Although it's based on a 2005 novel, Nicolas Winding Refn's Drive also functions as a direct homage to Walter Hill's The Driver. Ryan Gosling plays a getaway driver who gets pulled into the orbit of a sadistic mobster while he's also falling in love with his neighbor. There are numerous great car scenes, and as befits its relationship to Hill's film, Gosling's character is a man of very few words, known only as "The Driver." The opening sequence here is a stunner, not so much for its four-wheel pyrotechnics (although there are some of those) as for its inimitable atmosphere.
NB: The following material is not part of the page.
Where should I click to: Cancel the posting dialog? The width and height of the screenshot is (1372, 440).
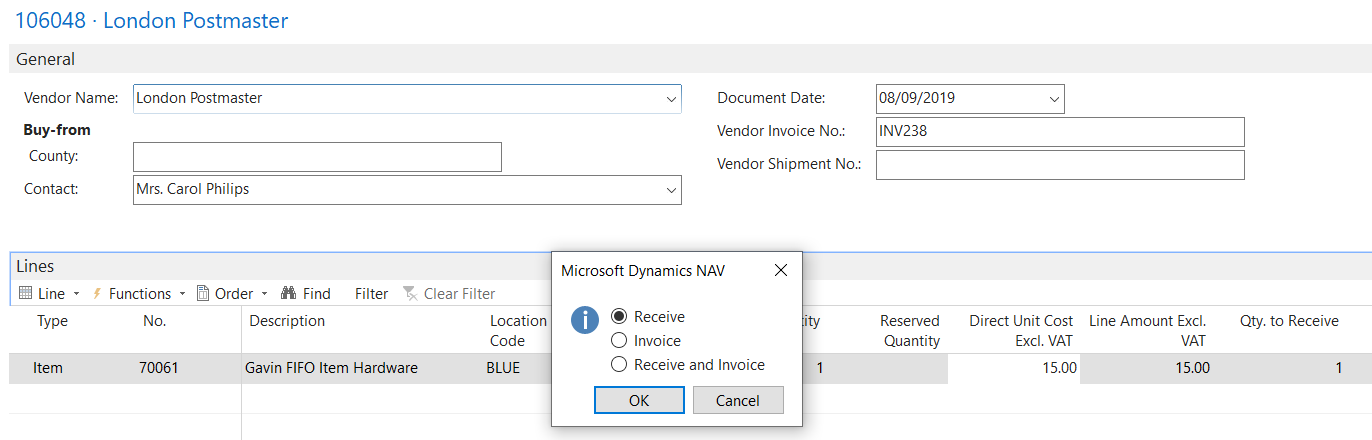click(738, 400)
Gosling picks up a pair of crooks after a robbery, evades the Los Angeles police, and disappears into the crowd coming out of a Clippers game, all without ever speaking a word. It's a perfectly constructed five minutes, immediately establishing both Gosling's character and the film's tough, stylish atmosphere.

 

'Fast Five' (2011) – The Bank Vault Heist

How could a list like this not include at least one moment from a Fast & Furious movie? The choice here is the flabbergasting scene from Fast Five. Vin Diesel, Paul Walker, Dwayne Johnson and the gang attempt to steal millions of dollars stored in a police evidence vault. Now, usually, when thieves come up against this kind of vault, they break into it, but here they decide to take the entire thing. The heist includes driving into (and then through the wall of) the basement of a police station in Rio de Janeiro, attaching a cable to the vault and then dragging it through the city behind a pair of cars. A trail of destruction is left throughout the city as the heroes evade wave after wave of cops. It's a cheeky, thrilling sequence and as good as any that the franchise has produced.